[A clinical study of amniotic membrane transplantation for severe eye burns at the acute stage].

Zhonghua Yan Ke Za Zhi

Department of Cornea and External Eye Diseases, Zhongshan Ophthalmic Center, Sun Yat-sen University, Guangzhou 510060, China.

Published: February 2004

Objective: To investigate the possibility of ocular surface reconstruction with amniotic membrane in the acute stage of burn injury, to compare the results using fresh and preserved amniotic membranes and to evaluate the surgical methods and their effects.

Methods: Consecutive patients of whole corneal burn above degree III with complete destruction of the limbus were divided into two groups to receive amniotic membrane transplantation (8 eyes of 8 patients with fresh amnion, 12 eyes of 11 patients with preserved one) or lamellar keratoplasty (24 eyes of 22 patients). The follow-up period was 12 to 26 months with an average of (15 +/- 2) months.

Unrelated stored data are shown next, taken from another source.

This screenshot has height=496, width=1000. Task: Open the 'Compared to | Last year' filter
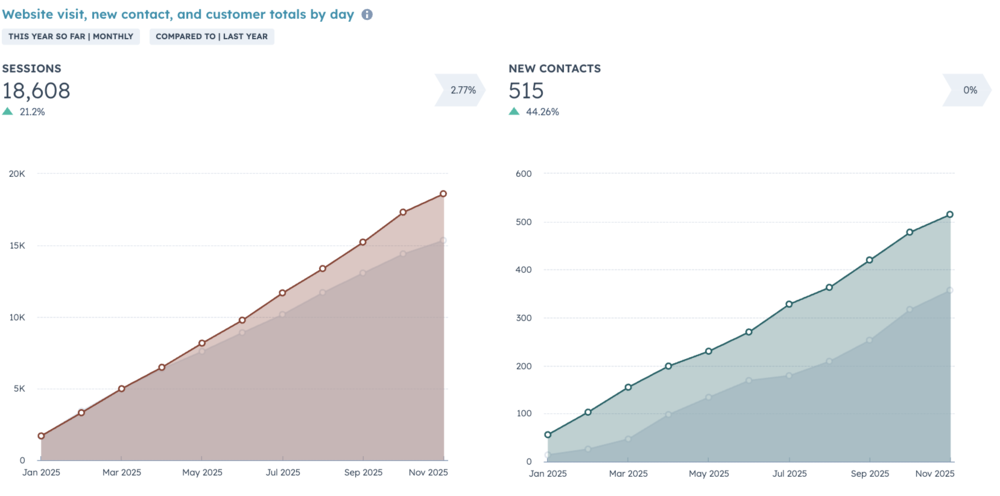212,36
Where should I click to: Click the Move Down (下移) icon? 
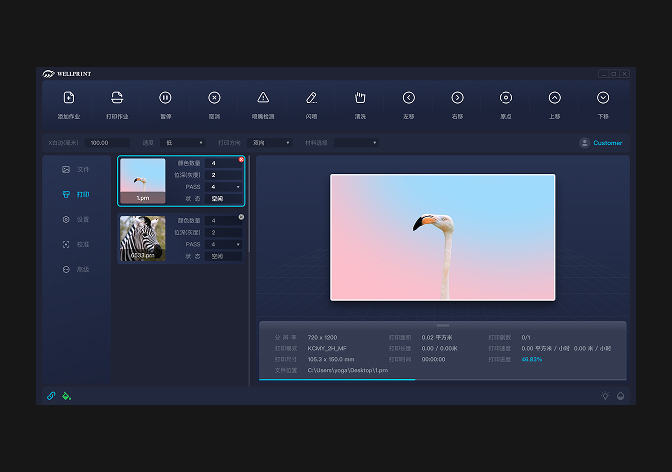pos(603,98)
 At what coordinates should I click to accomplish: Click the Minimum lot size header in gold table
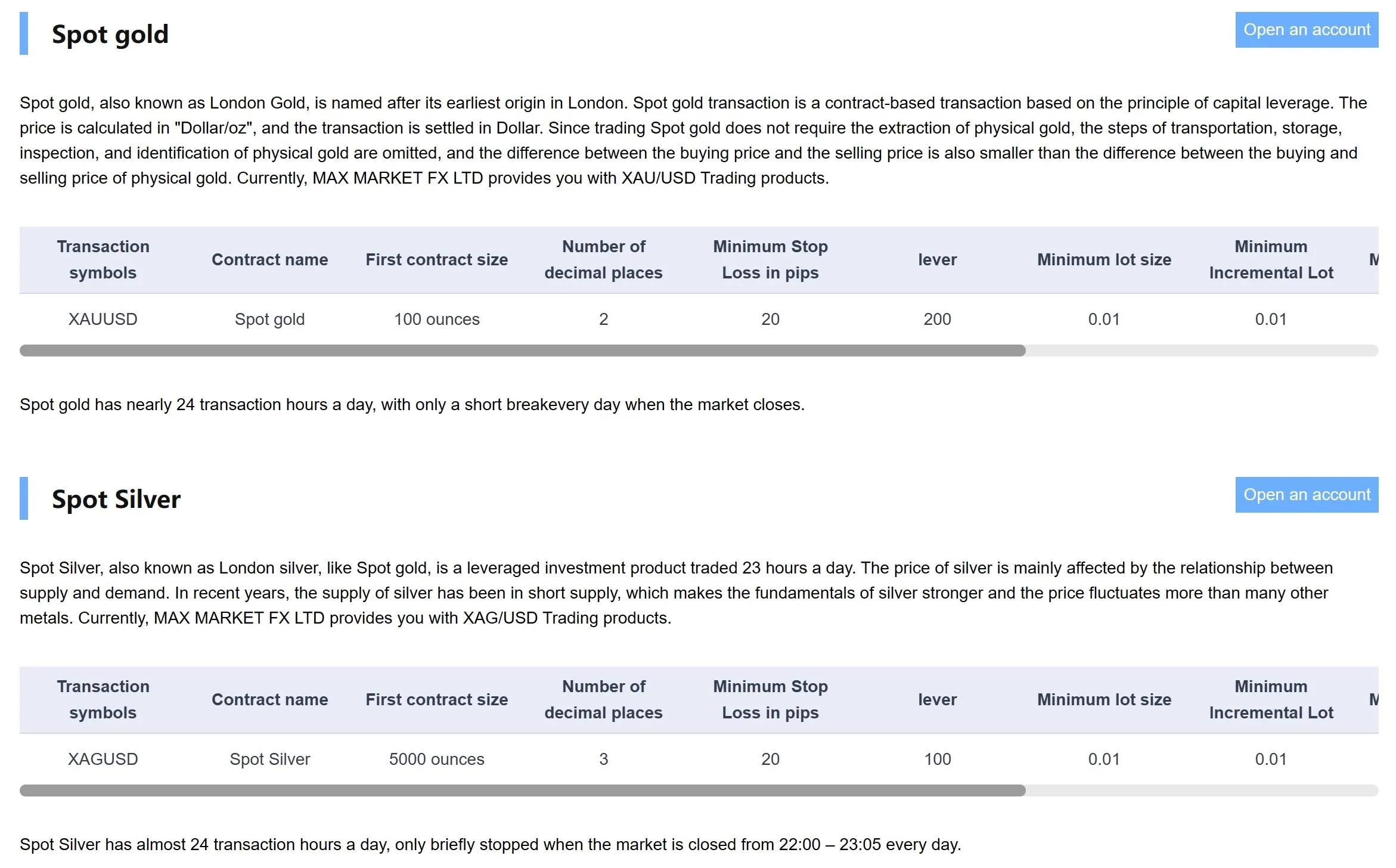click(x=1105, y=260)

Results: The ocular surface became stabilized after the transplantation of amniotic membrane. In eyes treated with fresh amniotic membrane, the corneal surface was epithelized immediately. In eyes treated with preserved amniotic membrane, the corneal surface was epithelized only after 2 - 3 weeks. Lamellar keratoplasty was performed in 3 of 12 eyes with preserved amnion transplantation because the amnion was dissolved due to persistent epithelial defects. Amnions were absorbed with time and superficial neovascularization followed in the corneal surfaces. Seven of eight transplanted fresh amnions were absorbed within 2 to 8 months [mean time (4.3 +/- 0.8) months], and 10 of 12 preserved amnions were absorbed within 1 to 3 months [mean time (2.0 +/- 0.3) months]. The difference was statistically significant (t = 4.22, P < 0.01). The conjunctival surface was successfully reconstructed with amniotic membrane at the acute stage of burn injury. Moderate symblepharon occurred in one case only. Corneal dissolution never occurred in all patients who received lamellar keratoplasty, but recurrent erosion of corneal epithelium occurred in the grafts and corneal neovasularization developed eventually. Corneal graft had to be performed again on four eyes and symblapharonplasty had to be performed on seven eyes. Mild to medium symblepharon was observed in 5 of 24 eyes received lamellar keratoplasty. Visual acuity could be maintained at hand movement in eyes treated with amniotic membrane transplantation without secondary glaucoma and cataract. Visual acuity was figure counting in most cases with lamellar keratoplasty.

Conclusions: Amniotic membrane transplantation (especially using a fresh membrane) can effectively reduce the inflammation of the cornea at the acute stage of burn injury, can prevent corneal ulcer and perforation and can make the stabilization process faster. It can also decrease corneal neovascularization as well as establish better conditions for successful keratoplasty.